Not so long ago, I scribbled a note to myself, a sticky mauve reminder to remember Carl Sagan's words and the star stuff within.  The thought is comforting and uplifting on days when serious health concerns seize the upper hand and leave me feeling somewhat fragile, crotchety and despondent.  The other uplifting thing to do (of course) is to mount a macro lens on the camera, grab backpack, notebook and pencil and go for a long ramble with Himself and Spencer.

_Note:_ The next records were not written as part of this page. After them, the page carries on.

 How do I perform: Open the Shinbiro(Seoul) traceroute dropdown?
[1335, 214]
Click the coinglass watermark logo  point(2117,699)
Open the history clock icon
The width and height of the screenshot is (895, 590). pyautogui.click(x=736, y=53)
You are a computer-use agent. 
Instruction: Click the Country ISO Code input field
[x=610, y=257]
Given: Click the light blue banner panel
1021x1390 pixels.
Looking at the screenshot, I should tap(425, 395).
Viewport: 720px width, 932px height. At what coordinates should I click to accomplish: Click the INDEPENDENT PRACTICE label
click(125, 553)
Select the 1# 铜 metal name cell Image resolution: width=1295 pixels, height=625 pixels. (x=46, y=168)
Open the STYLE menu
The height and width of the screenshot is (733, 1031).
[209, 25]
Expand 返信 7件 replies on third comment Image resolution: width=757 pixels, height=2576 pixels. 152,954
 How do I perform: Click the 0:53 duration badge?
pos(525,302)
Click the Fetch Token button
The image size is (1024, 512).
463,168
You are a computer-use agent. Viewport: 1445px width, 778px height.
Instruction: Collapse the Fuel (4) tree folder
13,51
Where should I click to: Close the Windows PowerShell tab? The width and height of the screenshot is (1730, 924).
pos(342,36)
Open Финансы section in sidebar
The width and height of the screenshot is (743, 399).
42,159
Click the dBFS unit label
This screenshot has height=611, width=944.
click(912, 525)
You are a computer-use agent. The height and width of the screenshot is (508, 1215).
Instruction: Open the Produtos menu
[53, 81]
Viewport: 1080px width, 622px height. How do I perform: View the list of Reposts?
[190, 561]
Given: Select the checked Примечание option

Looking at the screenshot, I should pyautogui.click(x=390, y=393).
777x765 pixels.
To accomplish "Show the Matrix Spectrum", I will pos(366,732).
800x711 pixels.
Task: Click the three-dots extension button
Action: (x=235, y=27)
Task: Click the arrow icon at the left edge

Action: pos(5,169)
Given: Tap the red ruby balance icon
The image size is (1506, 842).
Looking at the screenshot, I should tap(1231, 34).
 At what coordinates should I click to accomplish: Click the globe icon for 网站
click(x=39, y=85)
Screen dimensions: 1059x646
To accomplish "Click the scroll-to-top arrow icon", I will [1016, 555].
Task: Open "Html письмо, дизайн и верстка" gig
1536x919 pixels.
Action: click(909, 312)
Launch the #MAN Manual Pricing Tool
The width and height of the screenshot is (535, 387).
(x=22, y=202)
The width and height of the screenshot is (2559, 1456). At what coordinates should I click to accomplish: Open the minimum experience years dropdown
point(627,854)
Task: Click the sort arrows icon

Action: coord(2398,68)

We also know this magical moon as the: Blackberry Moon, Blessing Moon, Blueberry Moon, Buck Moon, Claim Song Moon, Corn Moon, Crane Moon, Daisy Moon, Fallow Moon, Feather Moulting Moon, Flying Moon, Grass Cutter Moon, Ground Burning Moon, Hay Moon, Heat Moon, Horse Moon, Humpback Salmon Return to Earth Moon, Hungry Ghost Moon, Index Finger Moon, Larkspur Moon, Lightning Moon, Little Harvest Moon, Little Moon of Deer Horns Dropping off, Little Ripening Moon, Lotus Flower Moon, Meadow Moon, Manzanita Ripens Moon, Midsummer Moon, Middle Moon, Middle of Summer Moon, Moon of Claiming, Moon of the Young Corn, Moon of Fledgling Hawk, Moon of Much Ripening, Moon of the Home Dance, Moon of the Middle Summer, Moon of Ripeness, Moon When Cherries Are Ripe, Moon When the Buffalo Bellow, Moon When People Move Camp Together, Moon When Limbs of Are Trees Broken by Fruit, Moon When Squash Are Ripe and Indian Beans Begin to Be Edible, Moon When Ducks Begin to Malt, Mountain Clover Moon, Peaches Moon, Raspberry Moon, Red Berries Moon, Red Blooming Lilies Moon, Return from Harvest Moon, Ripe Corn Moon, Ripening Moon, Rose Moon, Salmon Go up the Rivers in a Group Moon, Seventh Moon, Smokey Moon, Strong Sun Moon, Summer Moon, Sun House Moon, Thunder Moon, Warming Sun Moon, Water Lily Moon, Wattle Moon, Wort Moon

As full moon names go, I am rather fond of Blessing Moon, Blackberry Moon and Meadow Moon.